All images courtesy of Stewart Hollenstein
Australian practice Stewart Hollenstein has proposed a transformation scheme for Shanghai’s North Bund region in China. Presented at the China Australian Urban Forum, the design includes the creation of a new ‘people’s avenue’ through the heart of the North Bund, reclaiming a key street for pedestrian use. The scheme provides a framework for the development of the district and has been described as a catalyst for the transformation of the city at large. Hongkou District, together with Pudong and Huangpu form the three part CBD or ‘Golden Triangle’ of Shanghai.
With the project, Stewart Hollenstein investigates a series of sites within the North Bund or Lower Hongkou District Zone, revealing the potential for a new cultural spine. The creation of this new avenue, invites both locals and visitors to comfortably explore new Public spaces and cultural venues without the need of a car. The thoroughfare not only promotes a cleaner, healthier city, but also creates an atmosphere conducive to business.
The vision seeks to invert the city’s standard development paradigm where public spaces are often an afterthought. Instead, these areas are placed at the heart of the plan, and then framed by development. The architects claim that the proposal has the potential to impact Shanghai in the same way that the bund waterfront and Pudong Financial District did in the past. The plan identifies sites for the location of new cultural venues including a Shanghai food market hall, a contemporary city library and adjacent square, a public theatre with rooftop event space, a contemporary art gallery, and a children’s museum and play-space.
‘Shanghai has an incredible capacity for change, and has the ability to urgently transform itself into a healthy, connected city that makes space for its 25 million inhabitants,’ says Matthias Hollenstein, Director of Stewart Hollenstein. ‘The vision for the ‘people’s avenue’ is one that starts at the scale of the citizen and uses this viewpoint to transform the entire North Bund. The ‘people’s avenue’ forms the backbone to a public domain network designed to be generous, vibrant and integrated with the existing heritage fabric and future cultural and commercial developments.’

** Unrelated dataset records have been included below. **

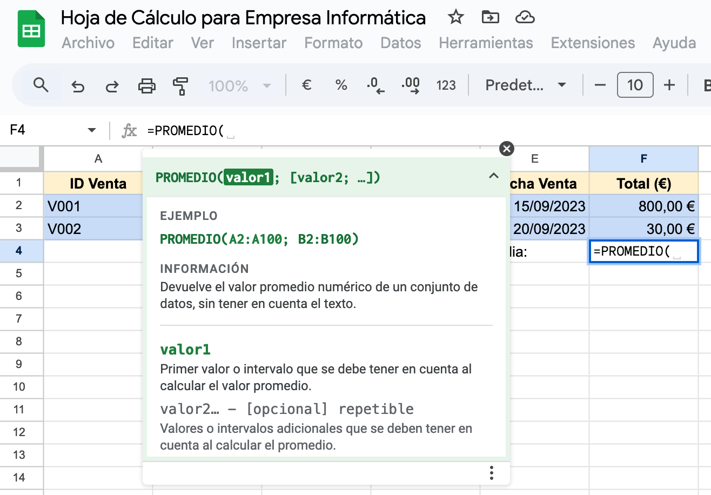Image resolution: width=711 pixels, height=495 pixels.
Task: Apply euro currency format
Action: [306, 85]
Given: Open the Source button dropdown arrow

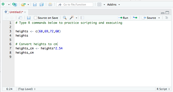Looking at the screenshot, I should (x=159, y=18).
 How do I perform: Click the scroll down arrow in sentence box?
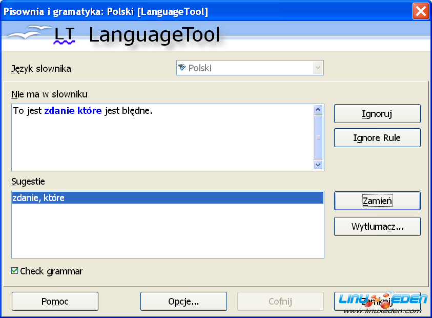(318, 165)
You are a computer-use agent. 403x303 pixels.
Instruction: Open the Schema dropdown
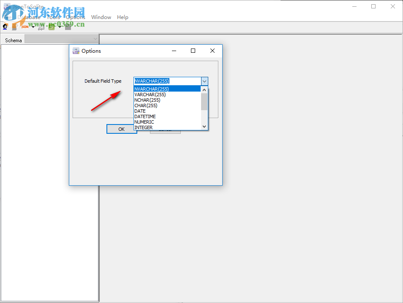[95, 39]
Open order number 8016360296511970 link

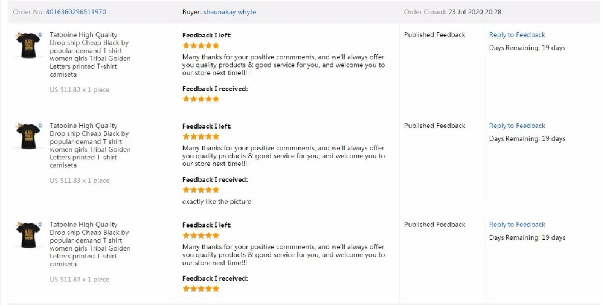pos(77,12)
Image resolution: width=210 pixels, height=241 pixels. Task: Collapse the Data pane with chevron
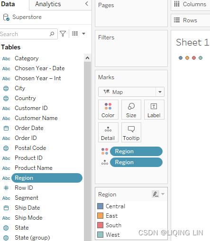point(87,4)
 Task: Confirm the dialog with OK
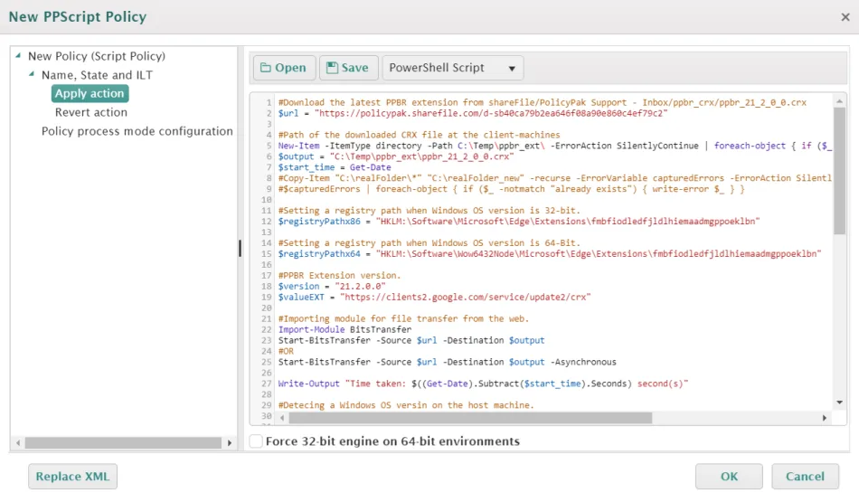click(729, 477)
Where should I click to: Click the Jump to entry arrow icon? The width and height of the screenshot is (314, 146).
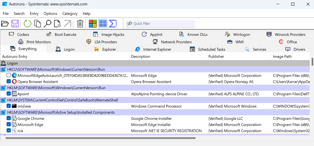(67, 24)
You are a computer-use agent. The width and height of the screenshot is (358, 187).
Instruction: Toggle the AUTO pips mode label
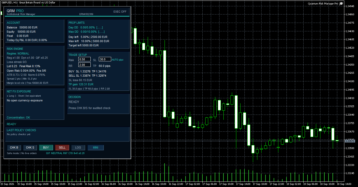[x=117, y=60]
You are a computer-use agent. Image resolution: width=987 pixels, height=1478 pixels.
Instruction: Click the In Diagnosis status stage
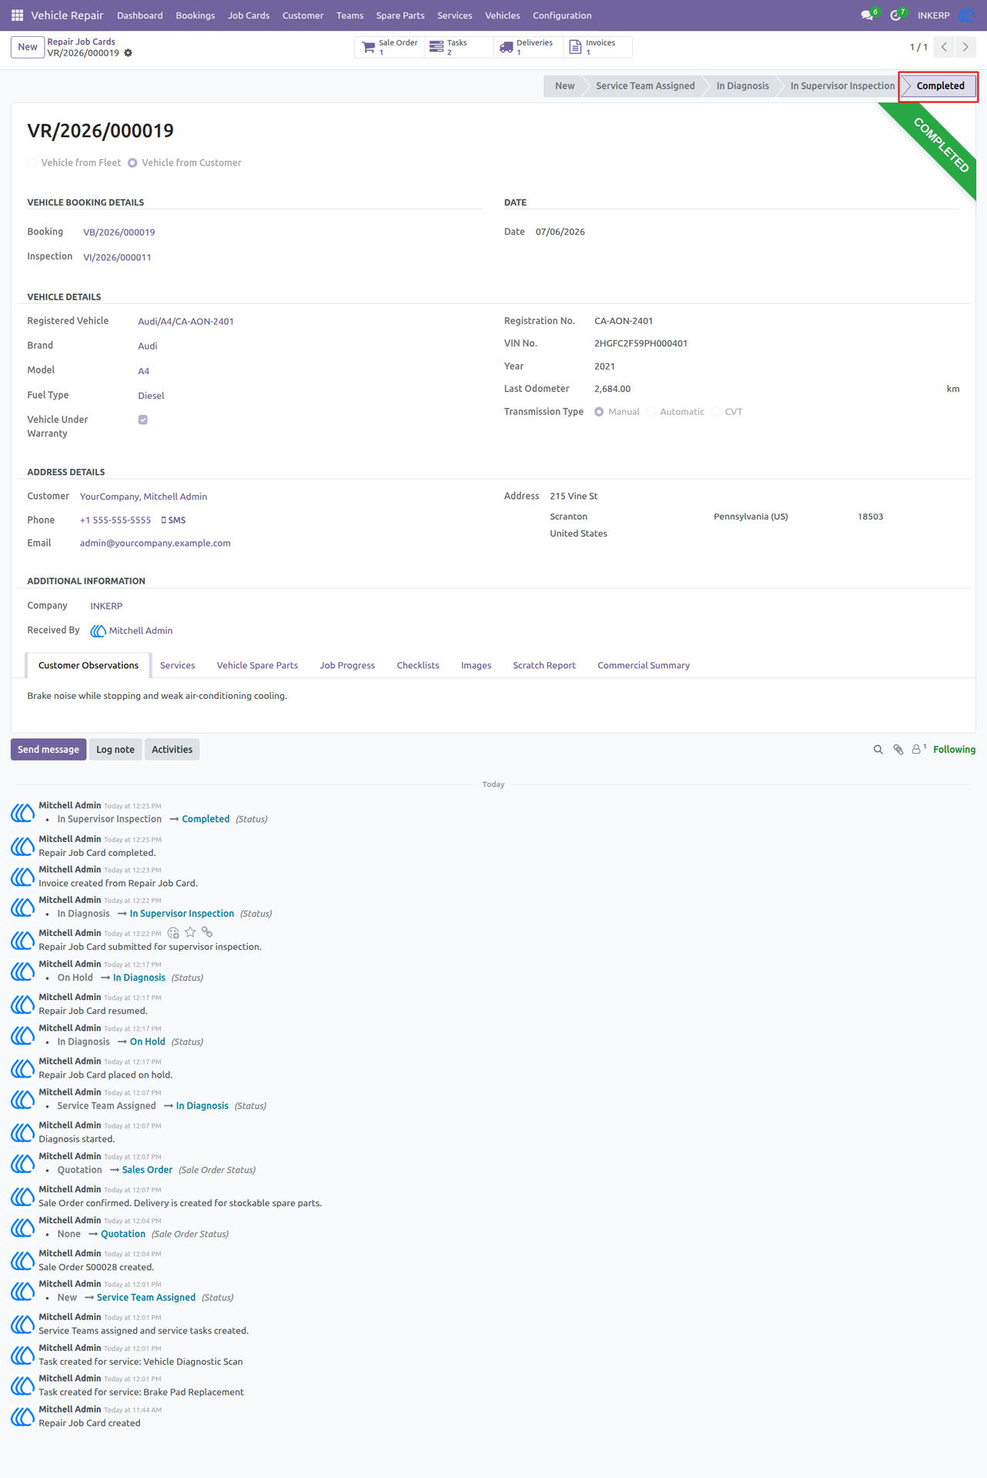click(742, 86)
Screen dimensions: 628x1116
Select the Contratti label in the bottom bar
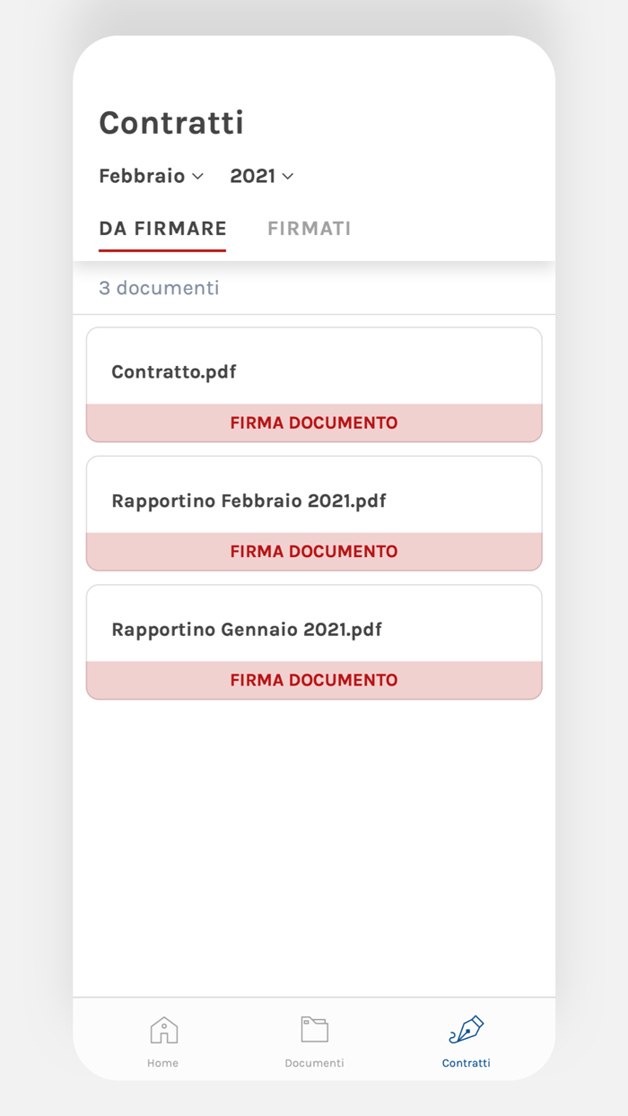[x=466, y=1063]
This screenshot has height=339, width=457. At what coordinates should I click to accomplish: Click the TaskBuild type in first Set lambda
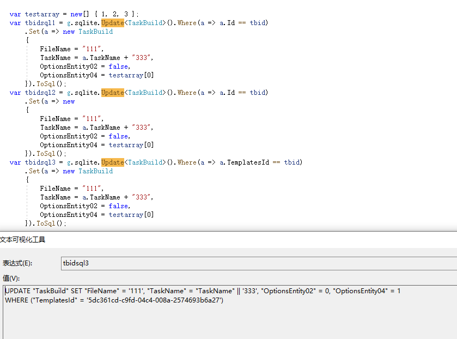[95, 31]
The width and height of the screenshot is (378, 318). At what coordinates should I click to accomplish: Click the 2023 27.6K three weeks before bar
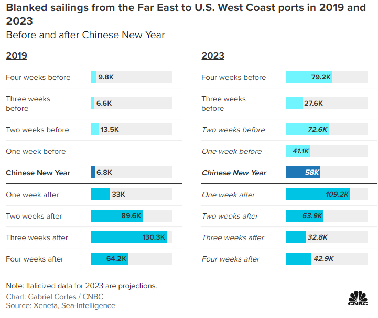coord(294,104)
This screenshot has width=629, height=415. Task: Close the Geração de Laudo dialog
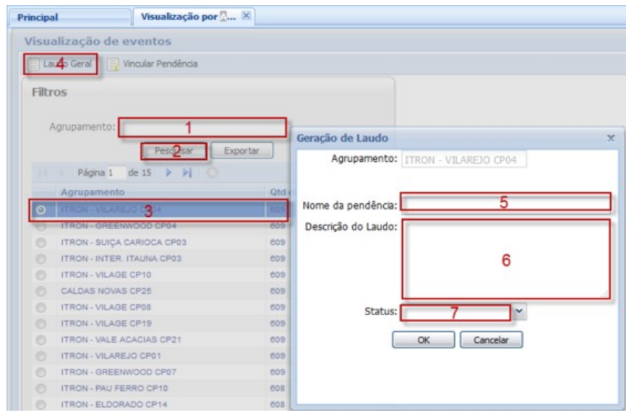pyautogui.click(x=611, y=137)
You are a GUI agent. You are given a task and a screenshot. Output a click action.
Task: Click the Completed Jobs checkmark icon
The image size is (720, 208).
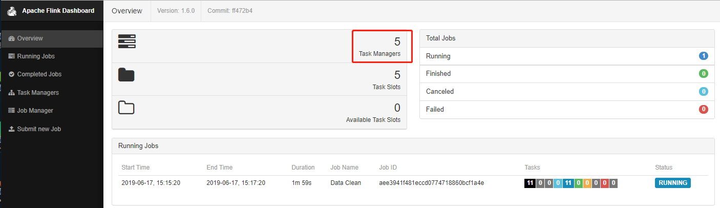click(12, 74)
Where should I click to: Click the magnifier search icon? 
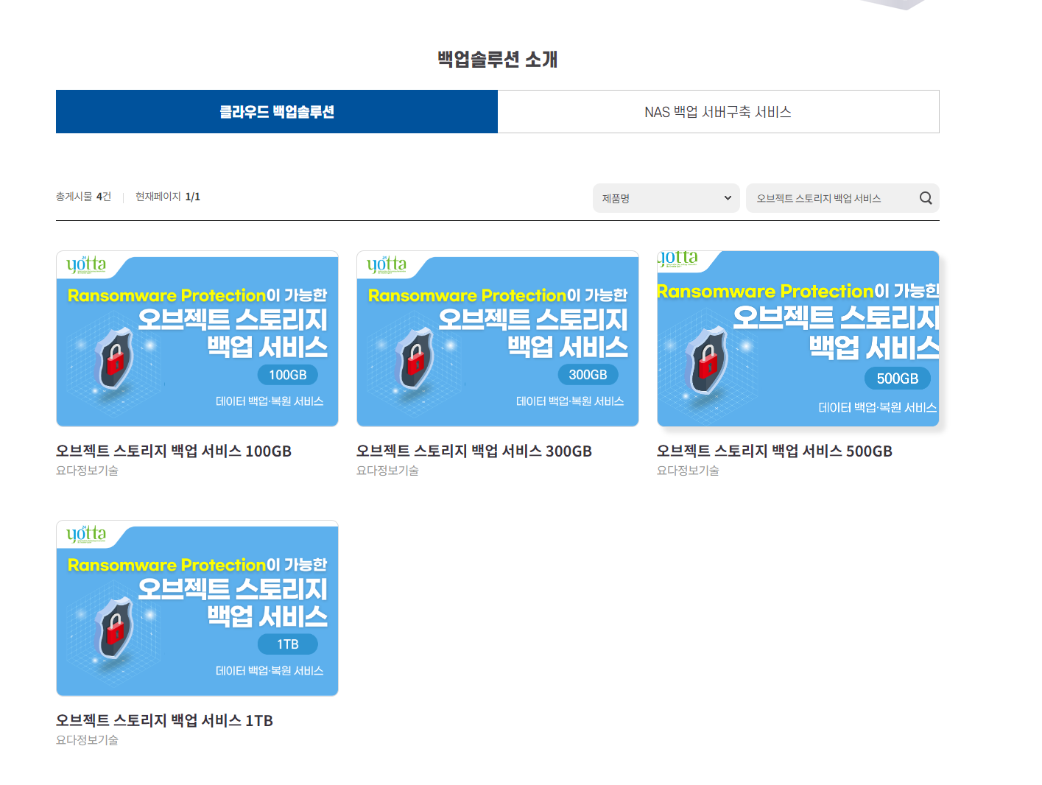tap(926, 198)
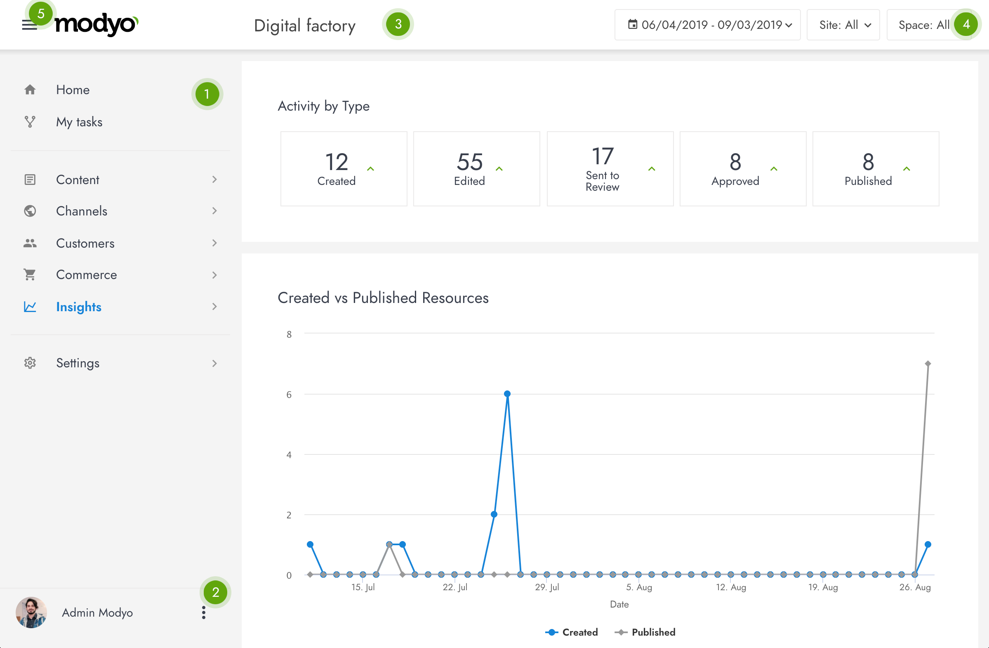
Task: Click the Content section icon
Action: tap(30, 180)
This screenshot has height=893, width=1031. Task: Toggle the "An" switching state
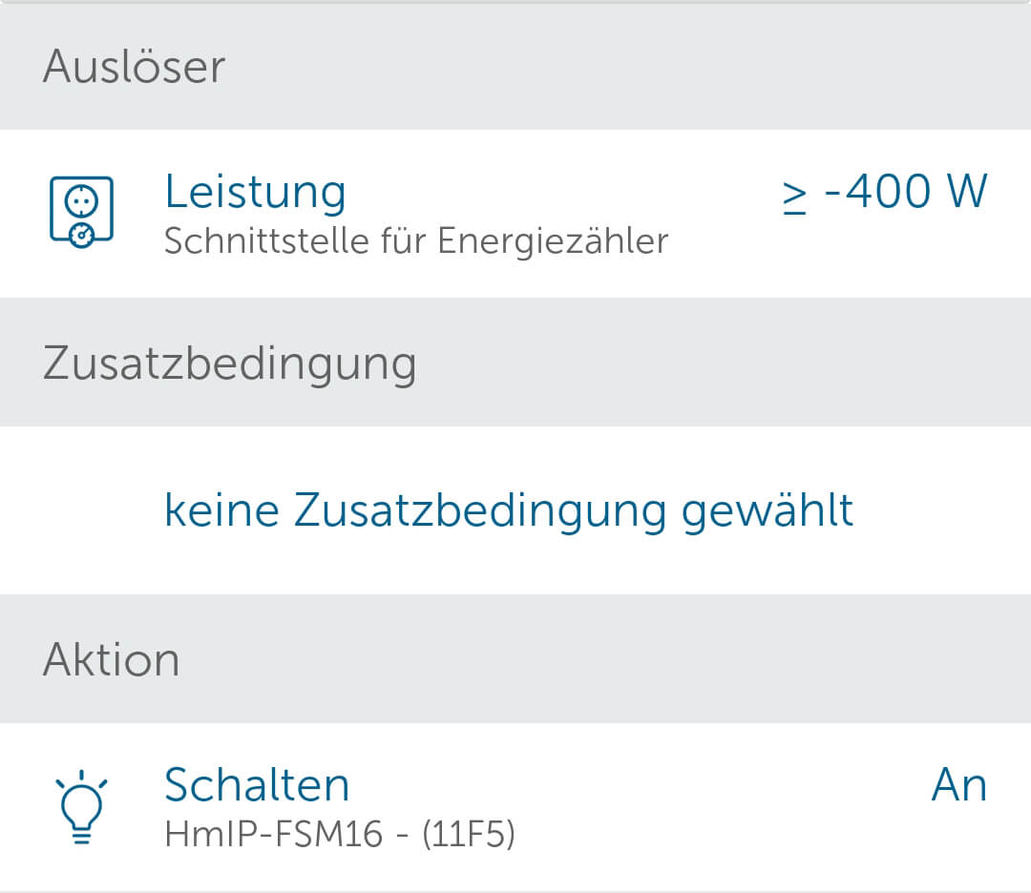(958, 784)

‘With the development of many sites in the study area already underway, our proposal presents a new strategy where development and a well-defined public realm support one another,’ adds Felicity Stewart, Director of Stewart Hollenstein. ‘This is not a pattern we are currently seeing in Hongkou district where development has little relationship with the street and is designed on a block by block basis rather than supporting street life.’